== Segment start ==

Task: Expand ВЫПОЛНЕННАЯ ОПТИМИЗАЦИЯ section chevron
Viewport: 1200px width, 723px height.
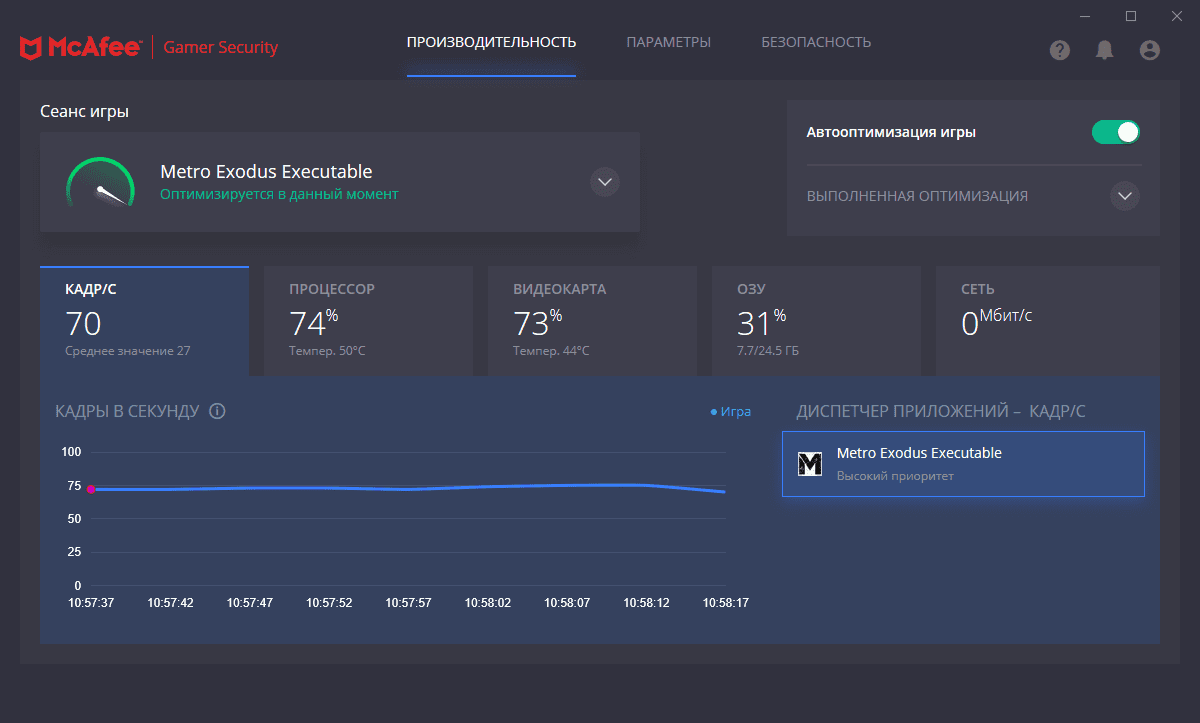Action: pyautogui.click(x=1125, y=196)
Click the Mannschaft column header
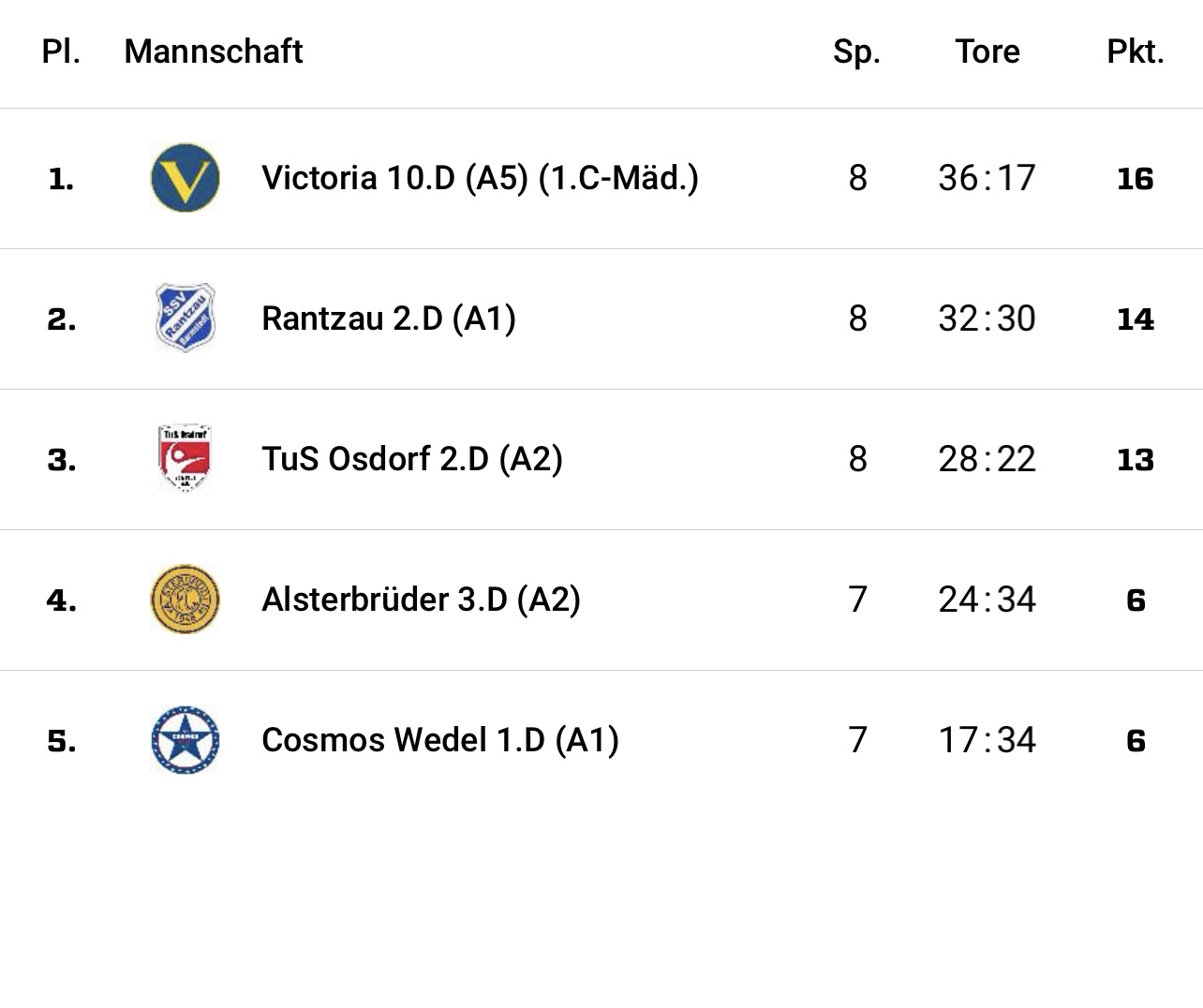Viewport: 1203px width, 1008px height. (214, 52)
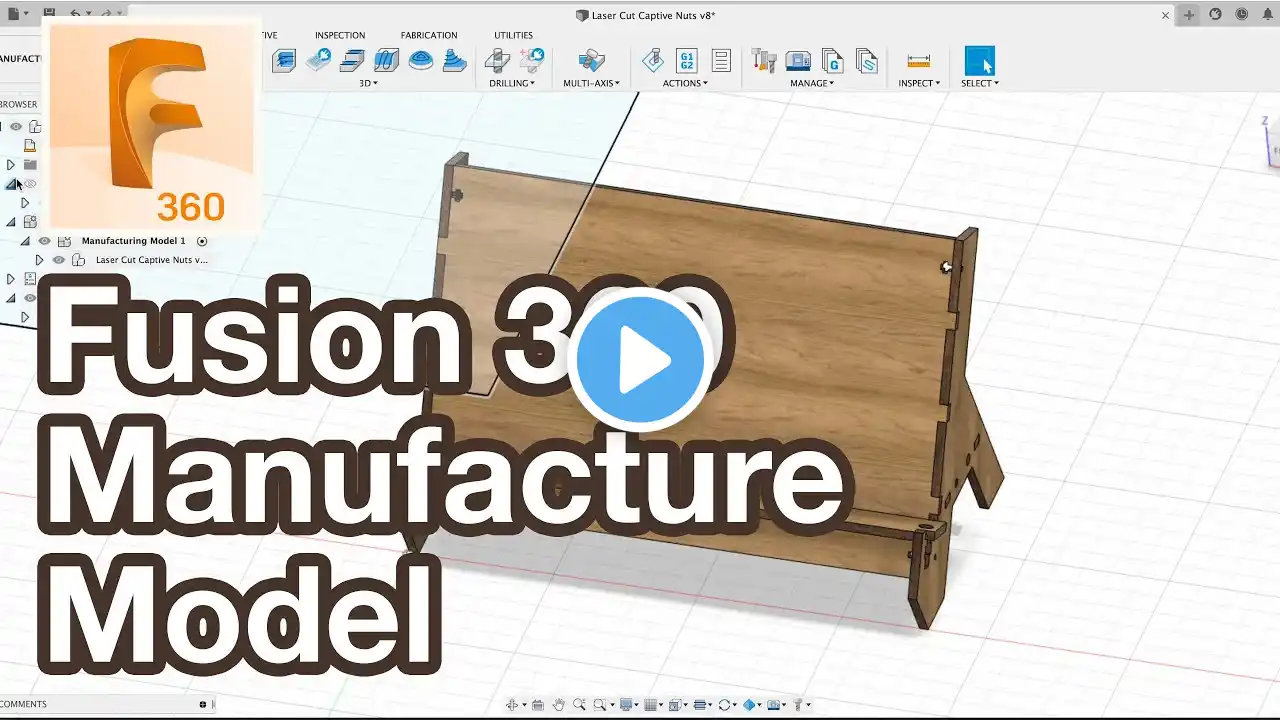
Task: Click the Tool Library icon in Manage
Action: coord(764,61)
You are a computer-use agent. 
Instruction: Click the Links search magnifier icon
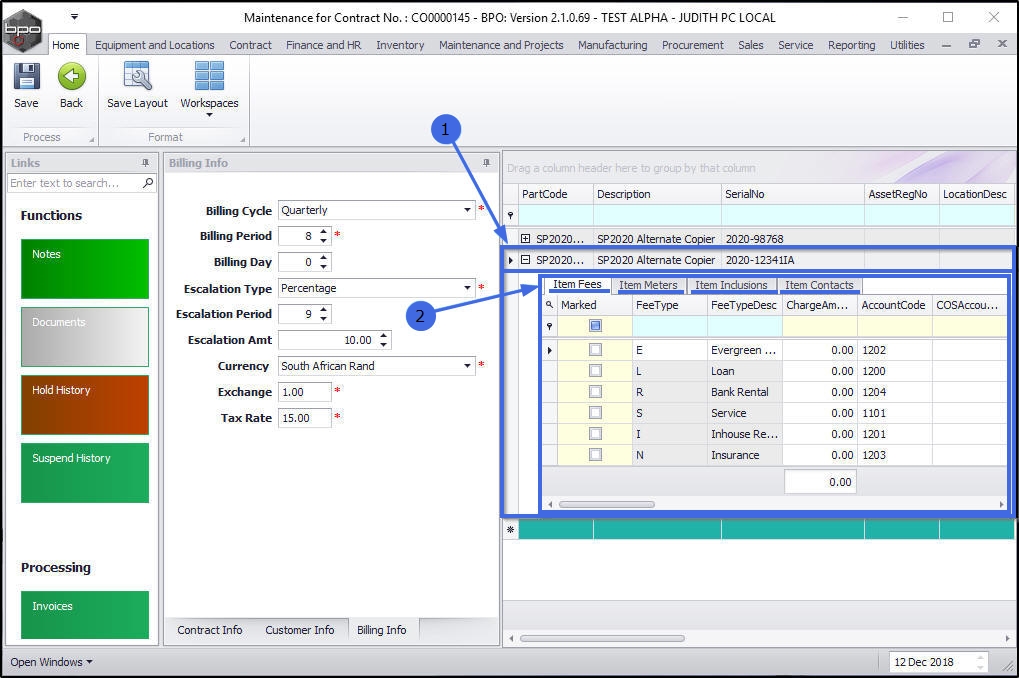(148, 183)
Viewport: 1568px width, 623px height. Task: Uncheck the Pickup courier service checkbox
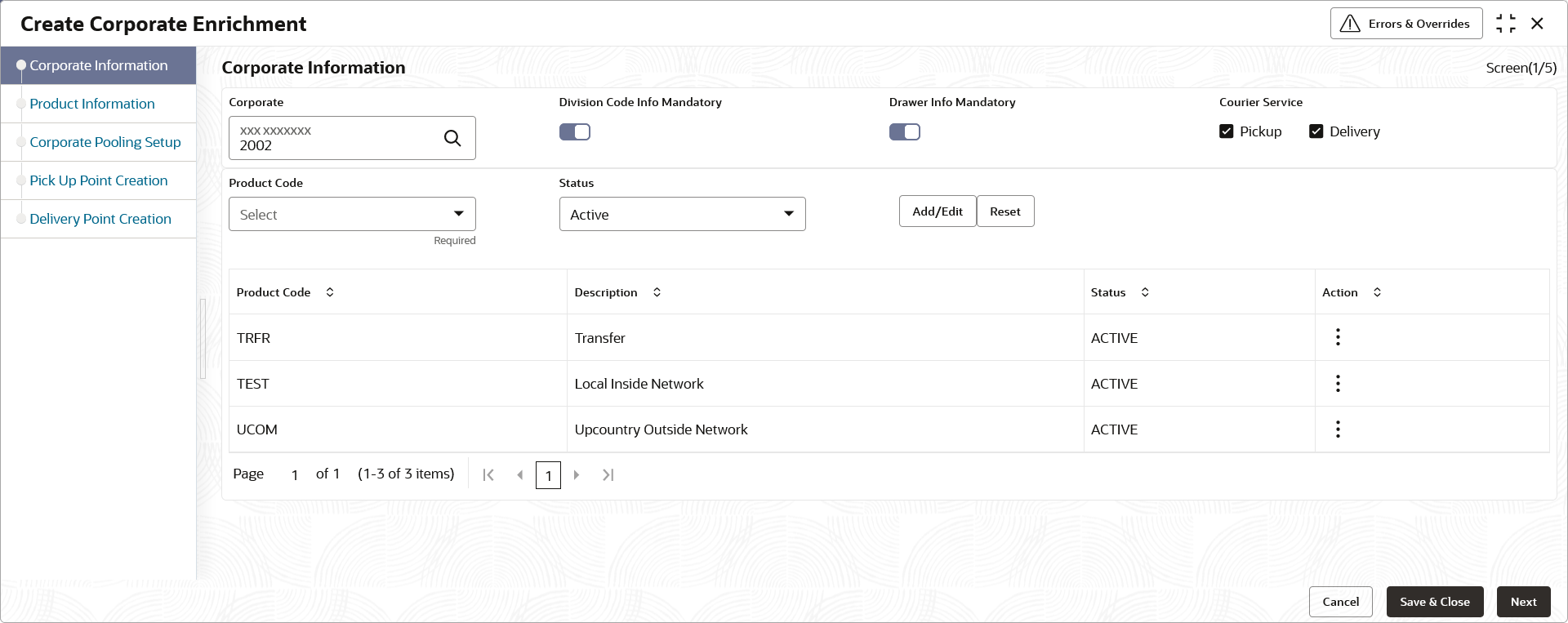[1227, 131]
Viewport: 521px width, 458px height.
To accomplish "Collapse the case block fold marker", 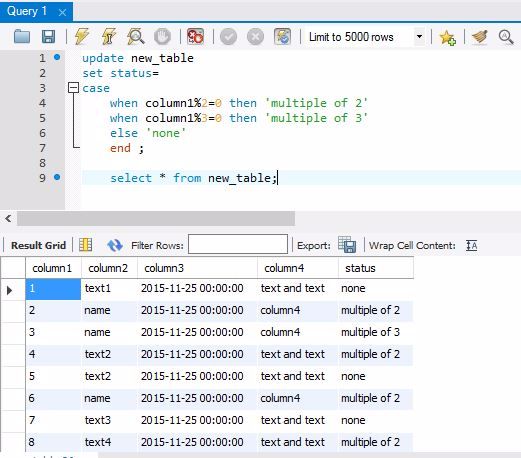I will [x=73, y=88].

== Segment end ==

Give the lines again exactly, beginning with the first line of the records above and ending with the line that contains "Viewport: 521px width, 458px height.", and include no pictures.

Answer to the problem:
Task: Expand ВЫПОЛНЕННАЯ ОПТИМИЗАЦИЯ section chevron
Viewport: 1200px width, 723px height.
Action: pyautogui.click(x=1125, y=196)
Click the Mannschaft column header
Viewport: 1203px width, 1008px height. (214, 52)
Task: Click the Tool Library icon in Manage
Action: coord(764,61)
You are a computer-use agent. 
Instruction: Click the Links search magnifier icon
(148, 183)
Viewport: 1568px width, 623px height. Task: Uncheck the Pickup courier service checkbox
[1227, 131]
Viewport: 521px width, 458px height.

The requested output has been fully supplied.